Fig. 2: Comparison of dye diffusibility into HM20 and K11M resins.
From: Visualizing suborganellar lipid distribution using correlative light and electron microscopy
a, The workflow for testing the penetration depth of the click reaction mixture into resins. Whole resin blocks were stained and subsequently sectioned vertically to assess penetration depth. b, Representative images of stained and vertical sectioned blocks of HM20 (upper) and K11M (lower), of samples loaded with (+lipid +UV) and without (−lipid −UV) PC(16:0|Y). Scale bars, 10 µm (overview images) and 1 µm (ROIs). The dotted red lines represent cell borders if not visible otherwise. c, The average line profile (indicated in b) of the fluorescence signal of vertical sections of HM20 and K11M with (black line) and without (dotted line) PC(16:0|Y). The error of the average line profile is shaded in grey and given as the confidence interval of 95%. The full width at half maximum (± s.d.) for the lipid-loaded samples is indicated. The purple bar indicates the mean resolution limit of the optical system as determined with 100-nm beads. Two independent samples were analysed for each resin, n (K11M sections) = 29 and n (HM20 sections) = 29. d, The workflow for testing the penetration depth of the click reaction mixture into resins. Whole resin blocks were stained and subsequently sectioned horizontally to assess the penetration depth. e, Representative images are shown of the first six horizontally cut sections merged and the first four sections separately of stained blocks for HM20 and K11M. Scale bar, 10 µm. The colours indicate the number of the section, with section 1 being the first section collected from the block. Section thickness, 100 nm. f, The Pearson coefficients between horizontal serial sections were determined.

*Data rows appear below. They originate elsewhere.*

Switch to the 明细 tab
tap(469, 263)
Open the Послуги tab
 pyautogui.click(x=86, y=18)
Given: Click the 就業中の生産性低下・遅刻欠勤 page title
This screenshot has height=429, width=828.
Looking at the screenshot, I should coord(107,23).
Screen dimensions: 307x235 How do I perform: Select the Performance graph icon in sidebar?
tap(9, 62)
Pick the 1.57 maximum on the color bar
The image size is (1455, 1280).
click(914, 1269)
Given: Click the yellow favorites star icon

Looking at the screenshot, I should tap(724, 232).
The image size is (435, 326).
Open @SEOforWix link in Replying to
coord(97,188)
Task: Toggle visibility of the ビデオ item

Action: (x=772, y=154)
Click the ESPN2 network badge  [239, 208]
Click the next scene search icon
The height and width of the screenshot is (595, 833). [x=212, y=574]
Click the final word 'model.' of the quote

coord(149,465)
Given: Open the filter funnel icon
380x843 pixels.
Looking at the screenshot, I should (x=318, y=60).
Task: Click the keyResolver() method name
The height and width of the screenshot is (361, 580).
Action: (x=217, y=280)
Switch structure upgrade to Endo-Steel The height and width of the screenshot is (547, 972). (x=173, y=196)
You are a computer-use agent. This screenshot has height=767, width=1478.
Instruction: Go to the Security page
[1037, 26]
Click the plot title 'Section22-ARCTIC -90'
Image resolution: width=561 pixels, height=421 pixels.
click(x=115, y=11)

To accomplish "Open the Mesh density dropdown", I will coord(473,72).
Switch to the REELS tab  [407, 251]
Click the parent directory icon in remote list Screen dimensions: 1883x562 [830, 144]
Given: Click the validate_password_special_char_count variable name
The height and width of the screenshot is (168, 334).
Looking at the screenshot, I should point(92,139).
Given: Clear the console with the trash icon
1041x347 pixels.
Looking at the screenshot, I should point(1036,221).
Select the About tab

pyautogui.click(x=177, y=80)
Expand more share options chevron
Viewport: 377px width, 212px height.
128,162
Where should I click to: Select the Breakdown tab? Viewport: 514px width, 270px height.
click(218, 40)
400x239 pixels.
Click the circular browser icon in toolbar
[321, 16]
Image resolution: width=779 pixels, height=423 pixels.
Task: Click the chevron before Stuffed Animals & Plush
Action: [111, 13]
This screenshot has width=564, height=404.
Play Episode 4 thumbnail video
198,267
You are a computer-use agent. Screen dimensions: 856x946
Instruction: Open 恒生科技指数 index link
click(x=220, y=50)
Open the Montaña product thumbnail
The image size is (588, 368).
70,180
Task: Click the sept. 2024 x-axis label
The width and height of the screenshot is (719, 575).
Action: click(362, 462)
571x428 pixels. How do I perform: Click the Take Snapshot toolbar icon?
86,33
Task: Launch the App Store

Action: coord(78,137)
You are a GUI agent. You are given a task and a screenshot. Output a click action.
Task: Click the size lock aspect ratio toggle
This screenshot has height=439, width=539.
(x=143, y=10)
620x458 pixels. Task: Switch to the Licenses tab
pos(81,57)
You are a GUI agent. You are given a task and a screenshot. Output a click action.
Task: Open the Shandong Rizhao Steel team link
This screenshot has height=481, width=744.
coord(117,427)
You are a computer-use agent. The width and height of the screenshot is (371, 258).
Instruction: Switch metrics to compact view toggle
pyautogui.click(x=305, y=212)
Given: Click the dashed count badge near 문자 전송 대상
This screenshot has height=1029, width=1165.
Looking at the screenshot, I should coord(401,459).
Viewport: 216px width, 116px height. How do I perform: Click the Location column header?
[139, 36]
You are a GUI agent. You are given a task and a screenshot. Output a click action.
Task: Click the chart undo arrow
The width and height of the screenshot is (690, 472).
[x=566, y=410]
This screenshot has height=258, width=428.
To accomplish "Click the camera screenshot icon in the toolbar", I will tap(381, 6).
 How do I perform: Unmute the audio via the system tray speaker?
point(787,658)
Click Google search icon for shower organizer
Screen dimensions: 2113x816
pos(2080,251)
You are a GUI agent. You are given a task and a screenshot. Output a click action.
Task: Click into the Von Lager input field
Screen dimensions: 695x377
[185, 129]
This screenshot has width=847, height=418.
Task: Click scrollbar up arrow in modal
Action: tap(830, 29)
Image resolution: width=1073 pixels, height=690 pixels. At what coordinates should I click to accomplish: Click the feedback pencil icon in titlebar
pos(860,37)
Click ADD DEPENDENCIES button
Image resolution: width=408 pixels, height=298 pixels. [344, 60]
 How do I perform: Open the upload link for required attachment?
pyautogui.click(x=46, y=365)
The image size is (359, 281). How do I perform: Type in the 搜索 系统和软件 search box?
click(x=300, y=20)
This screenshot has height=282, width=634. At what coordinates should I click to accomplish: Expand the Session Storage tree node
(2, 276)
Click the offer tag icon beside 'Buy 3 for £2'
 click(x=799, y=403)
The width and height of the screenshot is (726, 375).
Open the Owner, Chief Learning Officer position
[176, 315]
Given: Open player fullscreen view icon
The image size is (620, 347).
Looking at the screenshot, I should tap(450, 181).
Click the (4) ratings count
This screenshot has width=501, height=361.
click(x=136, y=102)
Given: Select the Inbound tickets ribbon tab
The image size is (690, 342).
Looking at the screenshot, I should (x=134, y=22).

Coefficients were calculated pairwise for subsequent sections. Two independent samples were analysed for each resin and each analysis (n) comprises a ROI that contains at least one whole cell, n (K11M ROI) = 10 and n (HM20 ROI) = 9. The mean and s.e.m. are indicated as solid circles and error bars, respectively. Single data points are shown as transparent circles. High Pearson coefficients indicate an overlap of signal between sections, whereas low coefficients indicate mutually exclusive signals.